◆ The task
From the records below, copy the lines that include "agent".

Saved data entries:
╔══

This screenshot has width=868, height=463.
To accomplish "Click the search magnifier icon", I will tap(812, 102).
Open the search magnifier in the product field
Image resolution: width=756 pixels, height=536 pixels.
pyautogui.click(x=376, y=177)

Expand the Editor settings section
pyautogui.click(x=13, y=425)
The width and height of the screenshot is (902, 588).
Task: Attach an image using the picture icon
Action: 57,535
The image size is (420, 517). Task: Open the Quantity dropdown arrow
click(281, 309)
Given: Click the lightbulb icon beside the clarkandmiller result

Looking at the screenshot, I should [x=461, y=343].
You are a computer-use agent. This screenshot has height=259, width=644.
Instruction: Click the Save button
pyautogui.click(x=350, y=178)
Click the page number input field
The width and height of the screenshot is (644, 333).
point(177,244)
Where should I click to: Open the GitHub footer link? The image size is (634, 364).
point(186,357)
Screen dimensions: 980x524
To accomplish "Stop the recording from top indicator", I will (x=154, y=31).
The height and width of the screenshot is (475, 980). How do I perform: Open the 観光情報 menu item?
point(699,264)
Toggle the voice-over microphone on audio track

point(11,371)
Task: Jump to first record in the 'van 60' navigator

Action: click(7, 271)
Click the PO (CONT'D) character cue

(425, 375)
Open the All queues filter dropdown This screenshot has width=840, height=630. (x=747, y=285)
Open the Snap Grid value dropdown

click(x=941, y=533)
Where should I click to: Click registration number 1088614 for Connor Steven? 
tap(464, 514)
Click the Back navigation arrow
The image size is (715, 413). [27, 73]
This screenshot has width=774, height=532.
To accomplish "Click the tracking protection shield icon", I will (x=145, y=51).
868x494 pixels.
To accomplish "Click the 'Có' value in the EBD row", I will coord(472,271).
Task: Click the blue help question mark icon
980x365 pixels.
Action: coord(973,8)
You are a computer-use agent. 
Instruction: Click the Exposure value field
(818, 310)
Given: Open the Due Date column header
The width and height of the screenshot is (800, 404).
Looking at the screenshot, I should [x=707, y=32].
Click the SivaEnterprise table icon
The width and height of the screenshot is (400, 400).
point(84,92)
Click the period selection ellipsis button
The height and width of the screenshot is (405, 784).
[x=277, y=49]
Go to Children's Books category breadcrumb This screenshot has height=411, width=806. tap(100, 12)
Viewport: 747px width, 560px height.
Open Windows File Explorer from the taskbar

╚══

◆ Reply to the exercise
You are a computer-use agent. This screenshot has height=259, width=644.
You are a computer-use agent. 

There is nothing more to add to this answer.